Le sujet, l'auteur cherche à comprendre son temps, à se relier à son passé, à interroger son modèle et ses fondateurs. Ces textes disent à la fois combien l'existence et la langue sont toujours habitées par d'autres expériences et d'autres paroles qui la constituent et résonnent en elle. Faux procès que celui de l'introspection nombriliste.

Exemple

Les auteurs des îles françaises transforment en Histoire le passé subi, témoigne aussi des histoires pour rendre hommage. Ils tentent de démêler le sens douloureux du passé pour le projeter dans le futur. Acte de transmission et de passage pour toute une communauté.

La filiation est une écriture qui veut communiquer au lecteur ce qu'écrire veut dire.

Intérêt pour nos élèves

Accroche des élèves

  • Intérêt pour les histoires personnelles.
  • Intérêt pour les histoires vécues, réelles.
  • Intérêt de l'identification à celui qui écrit.
  • Interpellation fréquente des lecteurs.

Rupture des représentations

  • Réflexion sur l'acte d'écrire. Appropriation aisée des mécanismes ou des déclencheurs d'écriture : l'écriture n'appartient à personne. Les auteurs de récit de filiation expriment parfois des choses banales mais d'une importance personnelle intense. Ainsi on aboutit à une réflexion sur la relativité de l'existence : différence entre Histoire et histoire (Juliet pendant la Seconde Guerre mondiale).
  • Passer du concret à l'abstrait : ce qui m'entoure peut contenir un sens, des symboles.
  • Passer de l'avoir à l'être : un objet nous appartient mais nous appartenons aussi à ceux qui lèguent l'objet.
  • Relier le moi aux autres : je suis moi car les autres me regardent, car je communique avec les autres, car je suis différent des autres. Importance de l'ouverture aux autres. Amener les élèves à la double interrogation : Qui suis-je ? Avec qui je vis ?
  • Réflexion sur le temps : je suis moi aujourd'hui parce que les autres ont vécu et qui serai-je quand les autres ne seront plus ?
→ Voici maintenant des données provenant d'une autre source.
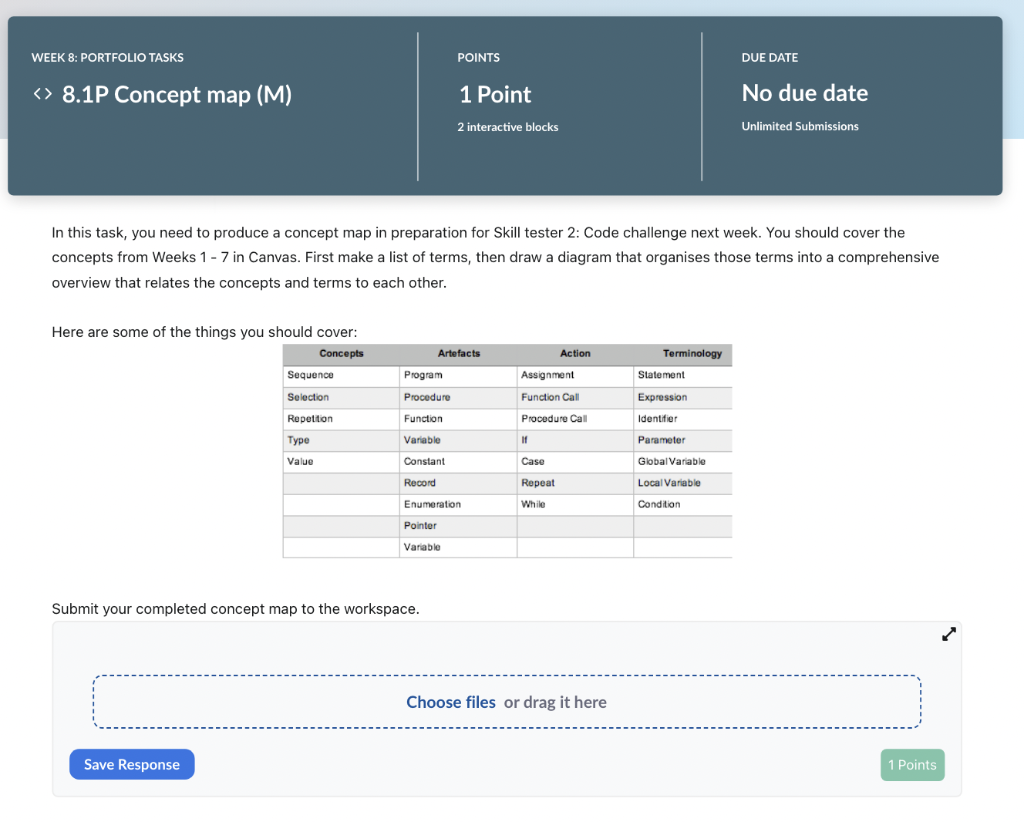
Task: Click the Unlimited Submissions text
Action: (x=799, y=126)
Les auteurs de récit de filiation

  • Récits de filiation en rapport avec la famille (légendes) : Simon, Cixous, Jeannet, Carrère.
  • Récits de filiation en rapport avec le deuil : Pachet, Guibert, Juliet, Vigouroux, Bergounioux.
  • Récits de filiation en rapport avec le deuil inversé : Forest, Chambaz, Adler, Darieussecq.
  • Récits de filiation électives, en rapport avec des auteurs, des personnages, des rencontres : Michon, toute la collection "l'un et l'autre" chez Gallimard.
  • Récits de filiation/mémoires ouvrières : Filipetti, Bon, Goux.
  • Récit de filiation du mal-être : Jauffrey, N'diaye, Kaplan, Houellebecq, Lovay, Pirotte, Lenoir, Nobécourt, Gibert, Gailly, Lê, Ernaux, Rouaud, Bergounioux.
  • Récits de filiation en rapport à l'histoire coloniale : Chamoiseau, Glissant, Depestre, Condé, Maximin, Confiant (îles) ; Ben Jelloun, Chraïbi, Djebar (Maghreb).
  • Récits de filiation d'auteurs étrangers écrivant en français : Kundera, Makine, Del Castillo, Alexakis, Biancotti, Maalouf.